(WHAT THE TASK ASKS):
Rewrite all the items below as a numbered list, leaving out any blank lines.

(RECORDED DATA):
──────

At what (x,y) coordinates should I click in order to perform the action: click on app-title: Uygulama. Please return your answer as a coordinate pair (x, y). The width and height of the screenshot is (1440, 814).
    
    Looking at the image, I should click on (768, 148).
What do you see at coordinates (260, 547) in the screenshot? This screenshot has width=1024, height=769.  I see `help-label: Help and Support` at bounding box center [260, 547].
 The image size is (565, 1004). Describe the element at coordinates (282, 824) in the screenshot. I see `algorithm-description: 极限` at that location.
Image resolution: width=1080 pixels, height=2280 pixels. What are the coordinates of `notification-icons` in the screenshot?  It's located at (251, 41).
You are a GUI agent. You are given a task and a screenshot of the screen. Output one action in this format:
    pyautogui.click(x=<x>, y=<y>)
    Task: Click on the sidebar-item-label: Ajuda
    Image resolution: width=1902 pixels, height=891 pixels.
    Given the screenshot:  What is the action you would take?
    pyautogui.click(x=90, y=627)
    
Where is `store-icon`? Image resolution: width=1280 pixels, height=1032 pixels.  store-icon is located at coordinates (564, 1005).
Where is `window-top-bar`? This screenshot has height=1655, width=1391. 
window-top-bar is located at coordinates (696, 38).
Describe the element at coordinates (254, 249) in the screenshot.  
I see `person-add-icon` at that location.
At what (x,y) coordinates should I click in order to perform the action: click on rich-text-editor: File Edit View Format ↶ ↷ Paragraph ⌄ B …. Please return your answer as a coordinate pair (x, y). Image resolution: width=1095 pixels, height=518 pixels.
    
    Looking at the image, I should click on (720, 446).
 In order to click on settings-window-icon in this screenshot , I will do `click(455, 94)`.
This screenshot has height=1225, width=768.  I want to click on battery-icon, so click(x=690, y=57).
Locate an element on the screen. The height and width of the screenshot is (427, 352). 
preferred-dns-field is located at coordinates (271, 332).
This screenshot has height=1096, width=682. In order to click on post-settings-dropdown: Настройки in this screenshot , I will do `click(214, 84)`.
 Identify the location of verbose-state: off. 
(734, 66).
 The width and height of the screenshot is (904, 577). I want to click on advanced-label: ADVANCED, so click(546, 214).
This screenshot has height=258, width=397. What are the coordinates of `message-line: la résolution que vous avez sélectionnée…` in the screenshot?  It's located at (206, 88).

──────

(EXERCISE RESPONSE):
1. At what (x,y) coordinates should I click in order to perform the action: click on app-title: Uygulama. Please return your answer as a coordinate pair (x, y). The width and height of the screenshot is (1440, 814).
2.     Looking at the image, I should click on (768, 148).
3. What do you see at coordinates (260, 547) in the screenshot? This screenshot has width=1024, height=769.  I see `help-label: Help and Support` at bounding box center [260, 547].
4.  The image size is (565, 1004). Describe the element at coordinates (282, 824) in the screenshot. I see `algorithm-description: 极限` at that location.
5. Image resolution: width=1080 pixels, height=2280 pixels. What are the coordinates of `notification-icons` in the screenshot?  It's located at (251, 41).
6. You are a GUI agent. You are given a task and a screenshot of the screen. Output one action in this format:
7.     pyautogui.click(x=<x>, y=<y>)
8.     Task: Click on the sidebar-item-label: Ajuda
9.     Image resolution: width=1902 pixels, height=891 pixels.
10.     Given the screenshot:  What is the action you would take?
11.     pyautogui.click(x=90, y=627)
12. Where is `store-icon`? Image resolution: width=1280 pixels, height=1032 pixels.  store-icon is located at coordinates (564, 1005).
13. Where is `window-top-bar`? This screenshot has height=1655, width=1391. 
14. window-top-bar is located at coordinates (696, 38).
15. Describe the element at coordinates (254, 249) in the screenshot.  
16. I see `person-add-icon` at that location.
17. At what (x,y) coordinates should I click in order to perform the action: click on rich-text-editor: File Edit View Format ↶ ↷ Paragraph ⌄ B …. Please return your answer as a coordinate pair (x, y). Image resolution: width=1095 pixels, height=518 pixels.
18.     Looking at the image, I should click on (720, 446).
19.  In order to click on settings-window-icon in this screenshot , I will do `click(455, 94)`.
20. This screenshot has height=1225, width=768.  I want to click on battery-icon, so click(x=690, y=57).
21. Locate an element on the screen. The height and width of the screenshot is (427, 352). 
22. preferred-dns-field is located at coordinates (271, 332).
23. This screenshot has height=1096, width=682. In order to click on post-settings-dropdown: Настройки in this screenshot , I will do `click(214, 84)`.
24.  Identify the location of verbose-state: off. 
25. (734, 66).
26.  The width and height of the screenshot is (904, 577). I want to click on advanced-label: ADVANCED, so click(546, 214).
27. This screenshot has height=258, width=397. What are the coordinates of `message-line: la résolution que vous avez sélectionnée…` in the screenshot?  It's located at (206, 88).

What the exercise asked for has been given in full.